The renowned US astronaut Buzz Aldrin, the second man to walk on the moon, similarly had to undergo quarantine for 21 days after returning to Earth on July 24, 1969.
Along with fellow Apollo 11 crewmates – Neil Armstrong and Michael Collins, the three astronauts had to undergo self-isolation so as a precautionary measure to prevent the spread of any pathogens they may have picked up during their trip to the moon.
Aldrin told Ars Technica that he and fellow astronaut Collins used to exercise and jog around the hallway to stay active during their time in quarantine. The engineer and former astronaut also kept himself busy by completing his mission reports and other paperwork following his return to Earth.
In a Times article, former astronaut Masha Ivins revealed that keeping a schedule definitely helps keep the long -terms of isolation at bay. Often times, astronauts were required to work 18-hour days, during and after their missions.
Reinforcing this was former NASA astronaut and space station veteran Terry Virts who believes a busy crew is a happy crew and a bored crew is a disaster. He strongly believes that people should take advantage of this time of self-isolation to do the things that they have been delaying for years such as organising the house, coming up with a financial plan or digitise old photo albums to save your memories for the digital age.
Another retired NASA astronaut Scott Kelly knows all too well the feeling of isolation as he was stationed for nearly a year on the International Space Station. In a New York Times article, he shared some things he learnt in space and how they are applicable to our current situation. His tips include:
- Following a schedule
- Pace yourself for the long haul,
- Get moving at least once a day
- Start a hobby
- Keep a journal
- Take time to connect with others via video conference
Former Canadian astronaut Chris Hadfield posted a video to give those staying at home some useful advice on how to weather through this time of self-isolation.
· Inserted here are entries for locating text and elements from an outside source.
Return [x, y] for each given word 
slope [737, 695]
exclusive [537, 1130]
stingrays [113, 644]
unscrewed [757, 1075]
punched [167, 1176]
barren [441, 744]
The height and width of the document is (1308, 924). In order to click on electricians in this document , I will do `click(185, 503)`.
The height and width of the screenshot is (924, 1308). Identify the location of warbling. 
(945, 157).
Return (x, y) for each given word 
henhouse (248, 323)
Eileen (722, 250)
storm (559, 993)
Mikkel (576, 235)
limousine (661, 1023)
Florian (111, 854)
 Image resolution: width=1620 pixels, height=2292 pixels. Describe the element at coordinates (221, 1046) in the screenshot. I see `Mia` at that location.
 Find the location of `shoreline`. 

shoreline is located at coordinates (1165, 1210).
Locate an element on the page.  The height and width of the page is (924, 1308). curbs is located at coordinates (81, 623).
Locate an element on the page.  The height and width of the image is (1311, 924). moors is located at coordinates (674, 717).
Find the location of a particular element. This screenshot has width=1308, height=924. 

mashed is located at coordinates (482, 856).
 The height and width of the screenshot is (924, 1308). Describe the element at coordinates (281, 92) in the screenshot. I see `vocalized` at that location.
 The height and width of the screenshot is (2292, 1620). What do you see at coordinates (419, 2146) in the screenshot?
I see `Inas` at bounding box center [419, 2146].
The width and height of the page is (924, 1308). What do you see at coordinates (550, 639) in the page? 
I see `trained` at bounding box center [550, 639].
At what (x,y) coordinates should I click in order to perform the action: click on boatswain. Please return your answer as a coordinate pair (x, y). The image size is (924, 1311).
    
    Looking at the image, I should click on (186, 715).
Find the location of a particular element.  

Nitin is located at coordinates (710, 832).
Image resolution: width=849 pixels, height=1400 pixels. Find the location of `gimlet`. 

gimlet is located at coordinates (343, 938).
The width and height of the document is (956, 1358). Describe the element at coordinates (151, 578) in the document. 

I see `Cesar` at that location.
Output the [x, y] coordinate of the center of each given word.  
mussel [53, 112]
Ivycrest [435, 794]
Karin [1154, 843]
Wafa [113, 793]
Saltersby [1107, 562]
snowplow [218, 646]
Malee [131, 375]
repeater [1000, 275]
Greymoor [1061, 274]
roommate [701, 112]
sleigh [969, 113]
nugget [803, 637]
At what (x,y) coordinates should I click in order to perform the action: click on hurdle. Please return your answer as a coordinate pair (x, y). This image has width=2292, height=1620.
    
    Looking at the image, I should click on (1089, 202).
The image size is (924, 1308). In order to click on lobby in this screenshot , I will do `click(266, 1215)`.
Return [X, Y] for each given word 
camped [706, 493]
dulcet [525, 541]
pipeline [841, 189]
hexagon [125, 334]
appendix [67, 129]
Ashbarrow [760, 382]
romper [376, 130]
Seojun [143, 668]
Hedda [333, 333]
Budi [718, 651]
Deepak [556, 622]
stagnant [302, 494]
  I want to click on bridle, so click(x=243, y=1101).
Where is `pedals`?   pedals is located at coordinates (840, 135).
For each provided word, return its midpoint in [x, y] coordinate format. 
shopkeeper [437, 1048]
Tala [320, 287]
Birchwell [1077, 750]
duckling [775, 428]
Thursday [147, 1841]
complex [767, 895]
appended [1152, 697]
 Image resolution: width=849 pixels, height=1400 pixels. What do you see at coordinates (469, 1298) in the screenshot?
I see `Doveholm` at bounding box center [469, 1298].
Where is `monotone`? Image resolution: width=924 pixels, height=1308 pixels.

“There has never been a better time to self isolate as so many people have the Internet that you have the entire written work of everything, all man’s body of knowledge at your fingertips,” he said in the video.
Hadfield’s words of “Take care of yourself, take care of your family and friends, take care of your spaceship,” couldn’t be more true and is exactly what each of us need to be doing right now during these trying times.